[metrics-team] M.Sc projects at Edinburgh
tl at rat.io
Sat Jan 9 17:08:53 UTC 2016
> On 09.01.2016, at 14:20, William Waites <wwaites at tardis.ed.ac.uk> wrote:
> On Fri, 8 Jan 2016 12:14:46 +0100, Karsten Loesing <karsten at torproject.org> said:
>> 3. Exposed bad relays
>> 4. Analytics Project
>> 5. Confidence intervals for user number estimates
> These three sound like they would fit well in the "data science" area
> where the school has a programme. #4 is probably too wide as it is
> but there could easily be sub-projects.
Yes, indeed. The first step in the analytics project was setting up the Big Data infrastructure and providing the raw Tor network data in a format readily useable by standard data anlytics tools. That work is practically done and now it has to be put to good use:
- We need aggragtion scripts for common tasks like number of relays or advertized bandwidths as well as more involved aggregations like number of users, stability of relays over certain periods etcetera.
- The analytics softwares that we chose support a number of different languages (R, Java, Scala, Python, SQL). It would be cool to have a collection of sample aggregation scripts in each of these languages.
- Another, more ambitious task would be to analyze possible aggregation needs, identify common components and develop scripts and preaggregated datasets for those, effectively developing a set of aggregation primitives that future users could build on when they need to analyze specific aspects of the network.
- Currently most of the aggregation is done with shell scripts and SQL (PostgreSQL).
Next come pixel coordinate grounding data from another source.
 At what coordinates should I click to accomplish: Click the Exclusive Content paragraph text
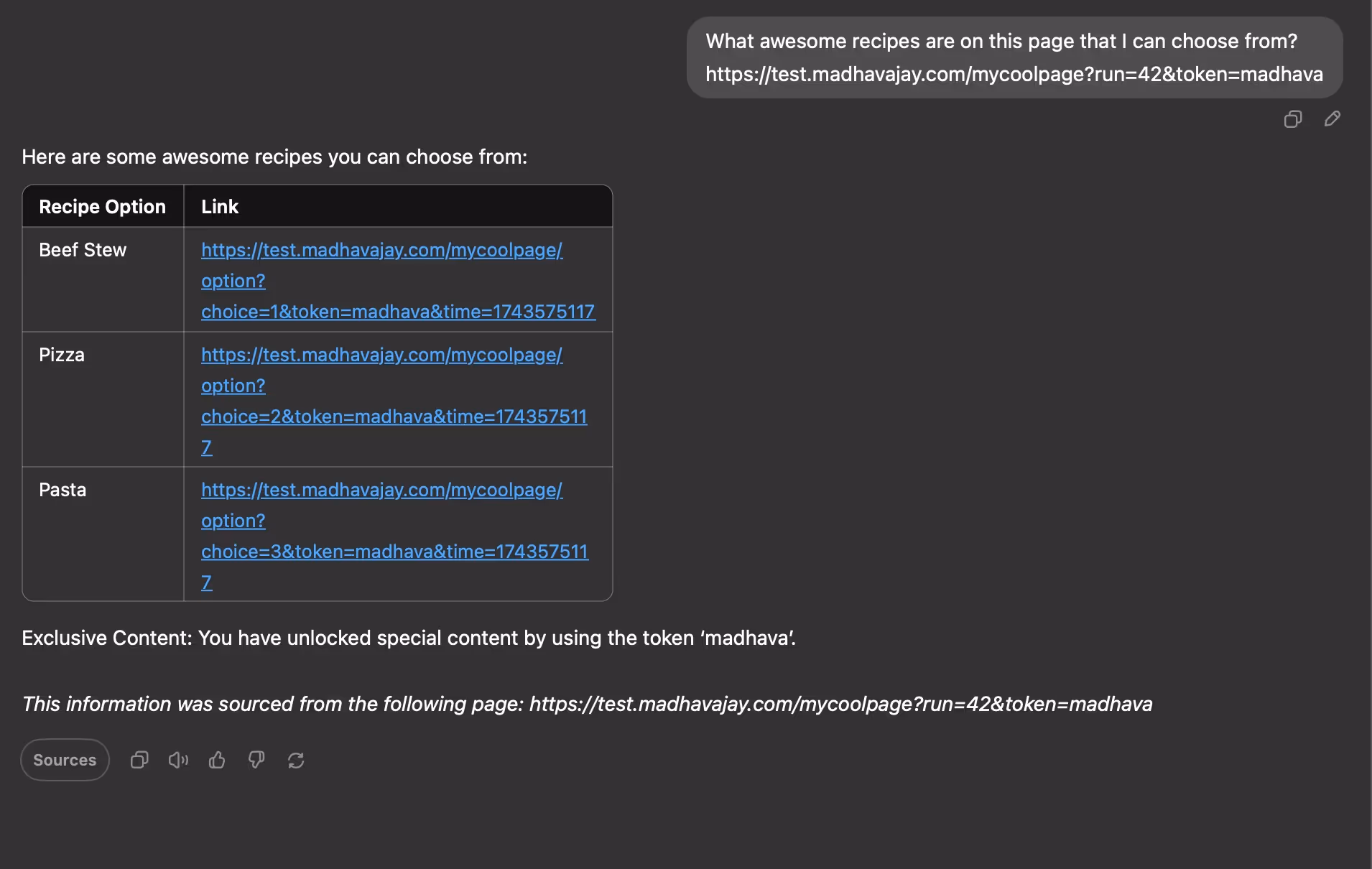[x=409, y=638]
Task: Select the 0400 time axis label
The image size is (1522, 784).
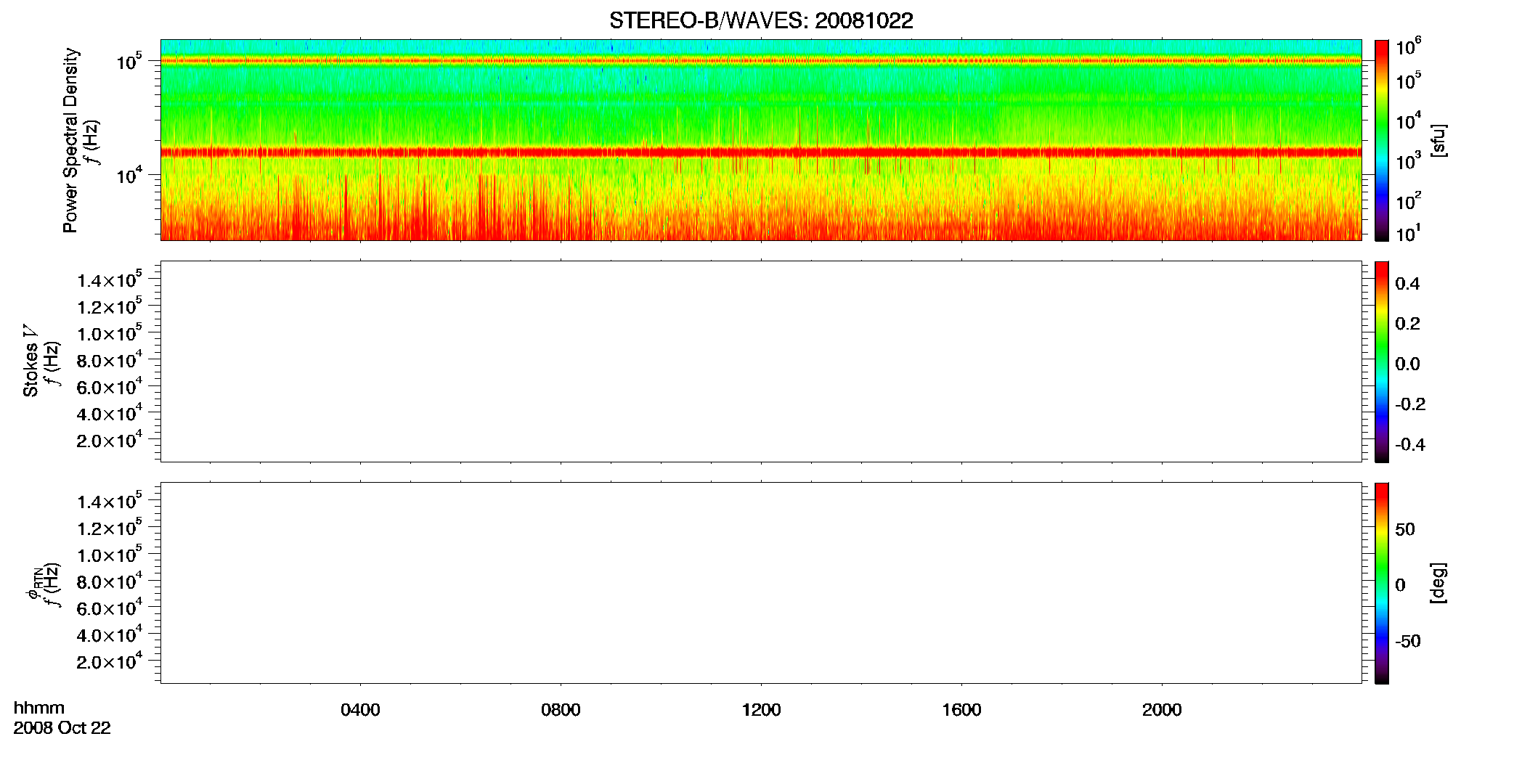Action: tap(360, 710)
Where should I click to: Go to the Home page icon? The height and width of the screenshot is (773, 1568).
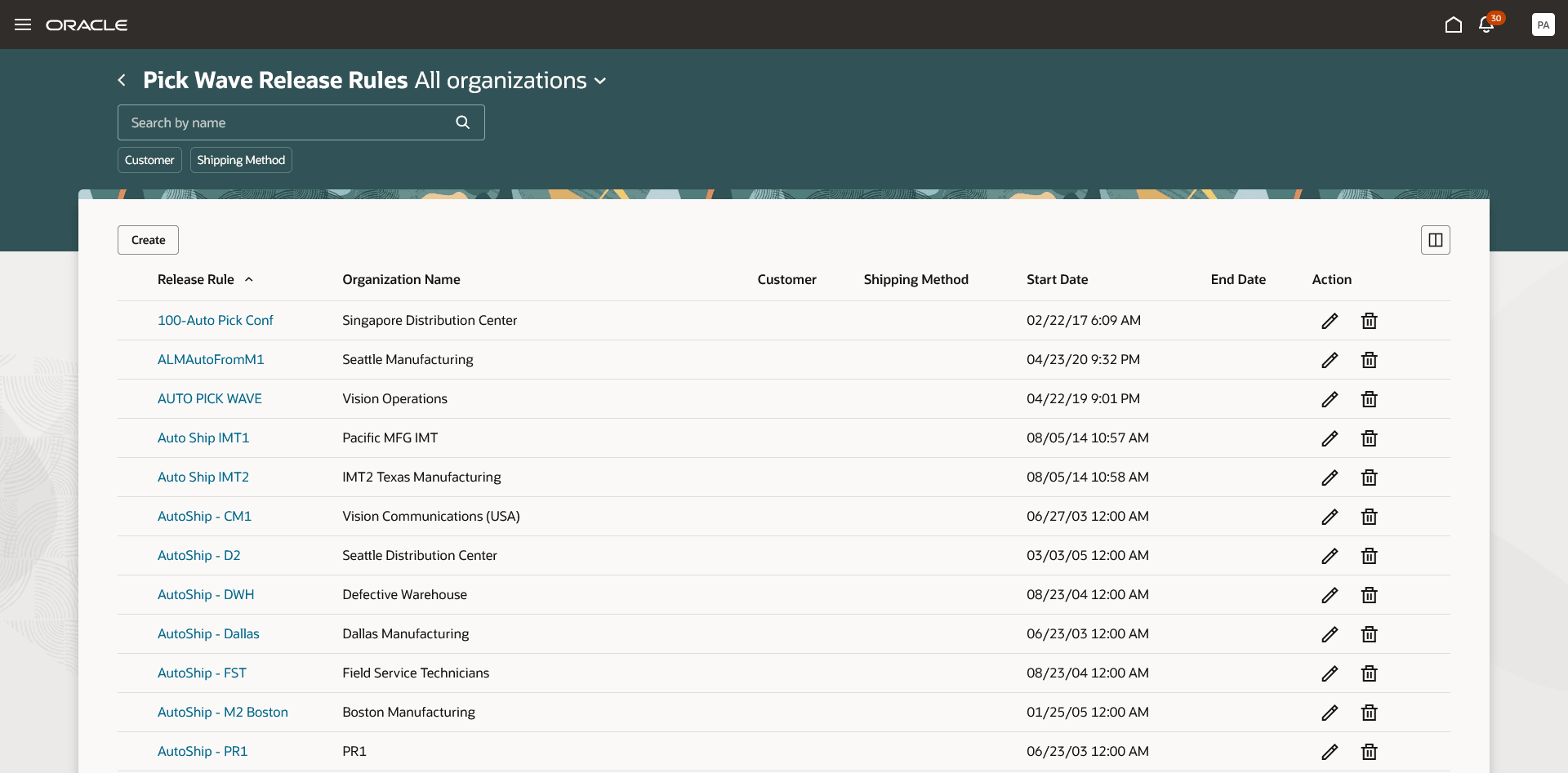pyautogui.click(x=1453, y=24)
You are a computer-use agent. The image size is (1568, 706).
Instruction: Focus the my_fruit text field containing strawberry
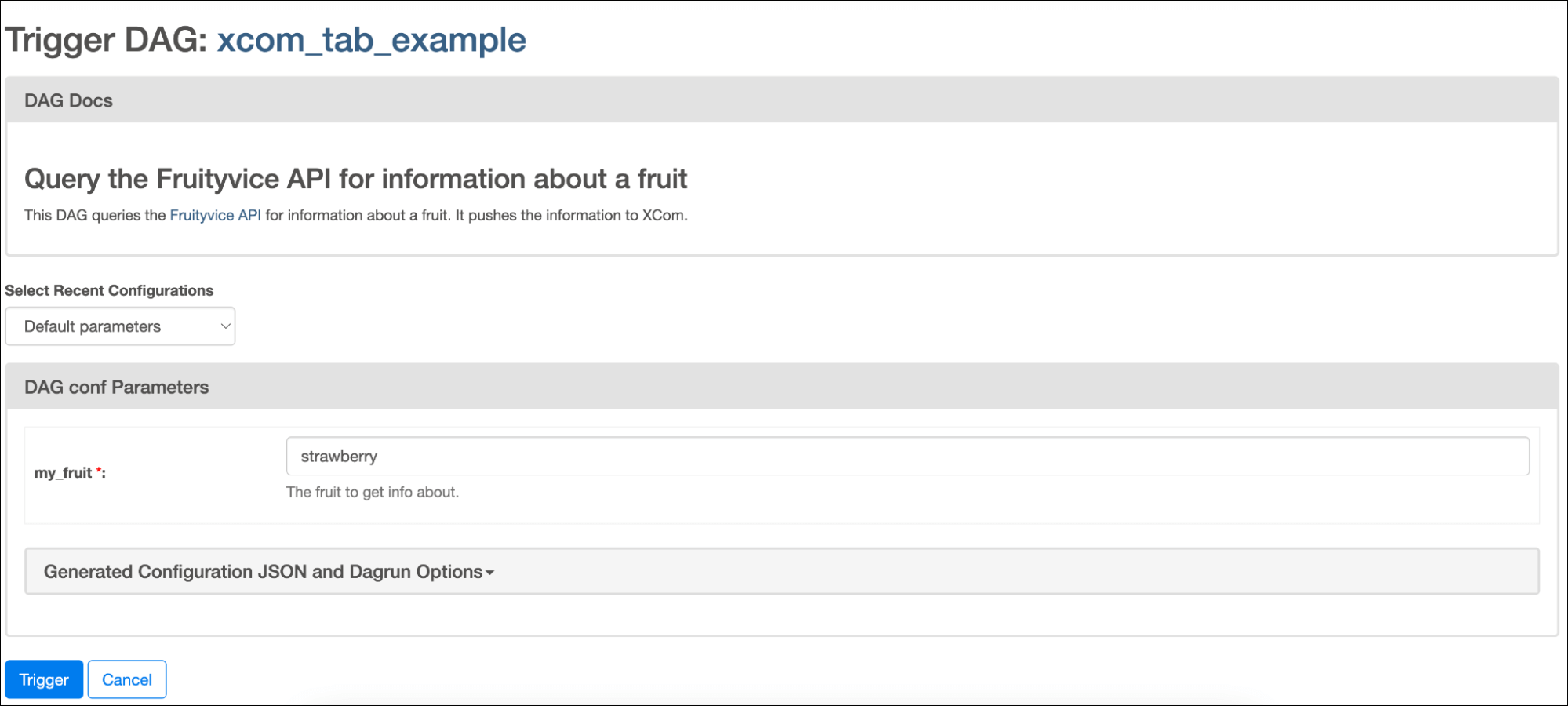[x=907, y=457]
Porting these to the Big Data infrastructure would allow us to get a solid understanding of differences in performance and programming effort/code complexity.
- Our analytics softwares also provide a machine learning library and a graph computation extension. It would be very interesting to see if hitherto hidden patterns in the data can be extracted with their help.
We don’t have a lot of experience with these tools ourselves, we're just starting working with them. So we probably couldn’t give much practical guidance to your students I’m afraid. Still it would be greatly appreciated to get input and help from your students with this project!